═══ DATA FOR THIS TASK

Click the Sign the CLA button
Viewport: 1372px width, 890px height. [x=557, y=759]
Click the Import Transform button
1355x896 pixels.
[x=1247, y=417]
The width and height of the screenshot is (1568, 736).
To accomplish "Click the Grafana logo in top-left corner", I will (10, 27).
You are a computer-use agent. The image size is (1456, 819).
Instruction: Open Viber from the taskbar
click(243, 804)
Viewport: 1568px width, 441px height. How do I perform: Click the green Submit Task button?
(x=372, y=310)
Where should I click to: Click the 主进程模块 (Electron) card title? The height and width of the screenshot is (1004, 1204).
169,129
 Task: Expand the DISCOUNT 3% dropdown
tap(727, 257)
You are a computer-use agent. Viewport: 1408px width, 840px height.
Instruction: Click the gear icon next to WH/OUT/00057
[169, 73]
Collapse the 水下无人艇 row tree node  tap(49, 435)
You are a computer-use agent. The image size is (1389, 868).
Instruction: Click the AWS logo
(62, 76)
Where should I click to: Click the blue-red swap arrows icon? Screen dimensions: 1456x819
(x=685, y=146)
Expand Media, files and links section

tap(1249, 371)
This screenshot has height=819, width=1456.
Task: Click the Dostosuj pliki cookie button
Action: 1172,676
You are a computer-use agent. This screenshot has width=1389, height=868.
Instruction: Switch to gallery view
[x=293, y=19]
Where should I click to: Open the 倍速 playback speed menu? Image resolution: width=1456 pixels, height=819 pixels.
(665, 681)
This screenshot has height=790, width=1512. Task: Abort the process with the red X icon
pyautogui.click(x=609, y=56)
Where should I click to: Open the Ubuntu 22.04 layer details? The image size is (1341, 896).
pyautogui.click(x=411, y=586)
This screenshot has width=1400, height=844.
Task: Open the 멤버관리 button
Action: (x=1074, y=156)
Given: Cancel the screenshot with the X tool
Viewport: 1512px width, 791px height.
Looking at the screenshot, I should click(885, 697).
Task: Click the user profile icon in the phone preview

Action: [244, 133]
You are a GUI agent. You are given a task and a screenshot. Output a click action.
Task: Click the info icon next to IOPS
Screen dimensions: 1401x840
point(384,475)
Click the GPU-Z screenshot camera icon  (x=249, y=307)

══════

Each record must be reproduced exactly. Keep every one.

Click the Sign the CLA button
Viewport: 1372px width, 890px height. [x=557, y=759]
Click the Import Transform button
1355x896 pixels.
[x=1247, y=417]
The width and height of the screenshot is (1568, 736).
To accomplish "Click the Grafana logo in top-left corner", I will (10, 27).
You are a computer-use agent. The image size is (1456, 819).
Instruction: Open Viber from the taskbar
click(243, 804)
Viewport: 1568px width, 441px height. How do I perform: Click the green Submit Task button?
(x=372, y=310)
Where should I click to: Click the 主进程模块 (Electron) card title? The height and width of the screenshot is (1004, 1204).
169,129
 Task: Expand the DISCOUNT 3% dropdown
tap(727, 257)
You are a computer-use agent. Viewport: 1408px width, 840px height.
Instruction: Click the gear icon next to WH/OUT/00057
[169, 73]
Collapse the 水下无人艇 row tree node  tap(49, 435)
You are a computer-use agent. The image size is (1389, 868).
Instruction: Click the AWS logo
(62, 76)
Where should I click to: Click the blue-red swap arrows icon? Screen dimensions: 1456x819
(x=685, y=146)
Expand Media, files and links section

tap(1249, 371)
This screenshot has height=819, width=1456.
Task: Click the Dostosuj pliki cookie button
Action: 1172,676
You are a computer-use agent. This screenshot has width=1389, height=868.
Instruction: Switch to gallery view
[x=293, y=19]
Where should I click to: Open the 倍速 playback speed menu? Image resolution: width=1456 pixels, height=819 pixels.
(665, 681)
This screenshot has height=790, width=1512. Task: Abort the process with the red X icon
pyautogui.click(x=609, y=56)
Where should I click to: Open the Ubuntu 22.04 layer details? The image size is (1341, 896).
pyautogui.click(x=411, y=586)
This screenshot has width=1400, height=844.
Task: Open the 멤버관리 button
Action: (x=1074, y=156)
Given: Cancel the screenshot with the X tool
Viewport: 1512px width, 791px height.
Looking at the screenshot, I should click(885, 697).
Task: Click the user profile icon in the phone preview

Action: [244, 133]
You are a GUI agent. You are given a task and a screenshot. Output a click action.
Task: Click the info icon next to IOPS
Screen dimensions: 1401x840
point(384,475)
Click the GPU-Z screenshot camera icon  (x=249, y=307)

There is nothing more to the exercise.